(Stored data)

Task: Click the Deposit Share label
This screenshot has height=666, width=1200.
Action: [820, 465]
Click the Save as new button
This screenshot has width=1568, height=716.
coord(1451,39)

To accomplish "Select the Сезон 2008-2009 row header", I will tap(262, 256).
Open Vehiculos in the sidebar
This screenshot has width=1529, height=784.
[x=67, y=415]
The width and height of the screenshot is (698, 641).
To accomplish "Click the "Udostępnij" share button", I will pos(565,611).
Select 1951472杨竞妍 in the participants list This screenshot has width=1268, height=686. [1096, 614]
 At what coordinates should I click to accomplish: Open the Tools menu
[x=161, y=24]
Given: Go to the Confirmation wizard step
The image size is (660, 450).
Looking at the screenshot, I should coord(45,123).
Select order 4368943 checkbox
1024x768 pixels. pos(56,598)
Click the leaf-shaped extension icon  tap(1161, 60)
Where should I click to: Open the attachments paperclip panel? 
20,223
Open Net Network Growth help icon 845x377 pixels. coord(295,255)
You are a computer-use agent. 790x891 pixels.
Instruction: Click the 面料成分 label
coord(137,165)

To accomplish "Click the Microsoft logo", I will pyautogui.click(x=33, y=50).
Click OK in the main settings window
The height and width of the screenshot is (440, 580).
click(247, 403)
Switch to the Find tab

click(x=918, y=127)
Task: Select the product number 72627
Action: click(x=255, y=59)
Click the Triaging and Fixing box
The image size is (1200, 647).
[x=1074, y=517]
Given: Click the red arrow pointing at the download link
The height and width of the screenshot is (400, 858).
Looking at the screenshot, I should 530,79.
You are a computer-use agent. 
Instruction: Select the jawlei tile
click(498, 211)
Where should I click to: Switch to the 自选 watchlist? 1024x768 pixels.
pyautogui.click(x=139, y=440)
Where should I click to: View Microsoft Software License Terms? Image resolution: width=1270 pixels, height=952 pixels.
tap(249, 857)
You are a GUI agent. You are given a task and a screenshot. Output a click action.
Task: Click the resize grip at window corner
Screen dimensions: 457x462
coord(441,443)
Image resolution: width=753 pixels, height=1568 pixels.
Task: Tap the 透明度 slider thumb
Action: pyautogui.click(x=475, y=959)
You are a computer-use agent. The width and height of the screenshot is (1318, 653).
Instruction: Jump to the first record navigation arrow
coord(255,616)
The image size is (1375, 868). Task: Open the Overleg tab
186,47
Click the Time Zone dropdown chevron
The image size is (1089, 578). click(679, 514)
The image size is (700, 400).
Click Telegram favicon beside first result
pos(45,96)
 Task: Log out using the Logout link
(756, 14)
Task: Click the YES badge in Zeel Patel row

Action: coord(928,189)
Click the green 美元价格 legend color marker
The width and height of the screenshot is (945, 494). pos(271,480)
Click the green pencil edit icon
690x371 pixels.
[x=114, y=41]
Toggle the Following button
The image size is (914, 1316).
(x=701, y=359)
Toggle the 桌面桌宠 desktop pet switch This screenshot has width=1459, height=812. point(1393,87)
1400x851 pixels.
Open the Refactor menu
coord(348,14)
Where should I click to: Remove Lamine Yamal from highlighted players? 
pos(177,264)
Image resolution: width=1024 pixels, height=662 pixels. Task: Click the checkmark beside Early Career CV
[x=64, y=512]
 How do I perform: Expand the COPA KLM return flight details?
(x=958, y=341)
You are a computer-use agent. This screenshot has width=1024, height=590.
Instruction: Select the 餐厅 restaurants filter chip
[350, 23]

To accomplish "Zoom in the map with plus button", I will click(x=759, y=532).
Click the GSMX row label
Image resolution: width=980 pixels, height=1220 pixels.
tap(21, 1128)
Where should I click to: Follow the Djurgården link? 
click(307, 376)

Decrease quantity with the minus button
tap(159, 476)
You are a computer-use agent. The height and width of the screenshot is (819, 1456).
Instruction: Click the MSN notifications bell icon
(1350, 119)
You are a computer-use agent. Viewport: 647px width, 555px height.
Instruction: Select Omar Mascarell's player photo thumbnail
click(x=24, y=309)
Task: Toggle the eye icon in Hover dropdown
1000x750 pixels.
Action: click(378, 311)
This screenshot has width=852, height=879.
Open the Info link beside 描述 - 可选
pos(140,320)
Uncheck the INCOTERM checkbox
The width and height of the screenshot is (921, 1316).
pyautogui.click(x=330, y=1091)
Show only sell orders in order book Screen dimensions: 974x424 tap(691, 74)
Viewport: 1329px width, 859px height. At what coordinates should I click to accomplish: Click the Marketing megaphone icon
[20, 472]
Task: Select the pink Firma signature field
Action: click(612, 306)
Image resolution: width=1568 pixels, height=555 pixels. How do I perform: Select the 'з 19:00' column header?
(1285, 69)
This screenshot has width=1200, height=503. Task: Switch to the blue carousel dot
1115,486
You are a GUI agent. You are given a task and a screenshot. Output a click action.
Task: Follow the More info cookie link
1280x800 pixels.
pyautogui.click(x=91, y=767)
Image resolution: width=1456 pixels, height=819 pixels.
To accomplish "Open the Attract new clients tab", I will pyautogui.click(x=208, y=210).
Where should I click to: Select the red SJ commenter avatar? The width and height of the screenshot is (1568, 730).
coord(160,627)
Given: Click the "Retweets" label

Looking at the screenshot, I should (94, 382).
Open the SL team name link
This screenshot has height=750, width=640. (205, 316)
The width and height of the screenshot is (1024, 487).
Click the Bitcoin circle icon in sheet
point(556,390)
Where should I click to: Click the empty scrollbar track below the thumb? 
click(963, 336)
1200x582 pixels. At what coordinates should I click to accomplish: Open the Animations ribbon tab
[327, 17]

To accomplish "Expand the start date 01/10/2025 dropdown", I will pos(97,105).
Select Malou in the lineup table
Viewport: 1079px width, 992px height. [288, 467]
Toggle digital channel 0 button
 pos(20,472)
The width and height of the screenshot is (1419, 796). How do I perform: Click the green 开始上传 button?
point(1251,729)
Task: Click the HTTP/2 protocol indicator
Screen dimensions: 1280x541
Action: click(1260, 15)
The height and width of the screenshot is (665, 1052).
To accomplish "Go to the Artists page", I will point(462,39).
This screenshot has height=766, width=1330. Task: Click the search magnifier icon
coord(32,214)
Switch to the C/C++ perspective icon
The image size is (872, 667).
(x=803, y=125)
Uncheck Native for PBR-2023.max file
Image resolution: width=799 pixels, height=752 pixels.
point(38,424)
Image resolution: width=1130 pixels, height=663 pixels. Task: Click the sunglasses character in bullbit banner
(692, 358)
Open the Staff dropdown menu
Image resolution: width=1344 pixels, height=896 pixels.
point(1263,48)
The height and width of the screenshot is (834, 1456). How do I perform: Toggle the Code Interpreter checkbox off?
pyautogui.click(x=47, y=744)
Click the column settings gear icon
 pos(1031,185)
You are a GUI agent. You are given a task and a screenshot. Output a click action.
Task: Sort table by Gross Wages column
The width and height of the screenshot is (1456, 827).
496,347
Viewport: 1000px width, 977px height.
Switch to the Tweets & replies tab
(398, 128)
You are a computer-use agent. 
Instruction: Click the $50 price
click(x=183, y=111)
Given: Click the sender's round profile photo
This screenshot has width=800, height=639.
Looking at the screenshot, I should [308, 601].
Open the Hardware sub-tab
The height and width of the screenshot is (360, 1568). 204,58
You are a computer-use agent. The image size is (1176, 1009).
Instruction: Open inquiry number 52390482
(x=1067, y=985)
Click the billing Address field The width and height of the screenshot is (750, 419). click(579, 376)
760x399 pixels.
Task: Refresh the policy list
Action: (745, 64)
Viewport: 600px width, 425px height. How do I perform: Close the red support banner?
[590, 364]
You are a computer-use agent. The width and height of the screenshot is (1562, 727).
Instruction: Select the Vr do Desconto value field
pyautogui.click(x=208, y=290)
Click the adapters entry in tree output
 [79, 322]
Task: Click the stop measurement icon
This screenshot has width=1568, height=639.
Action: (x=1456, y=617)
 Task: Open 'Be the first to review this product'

Problem | Count the lines above in which the string "computer" occurs, and write the number with no other text.

Output below | 9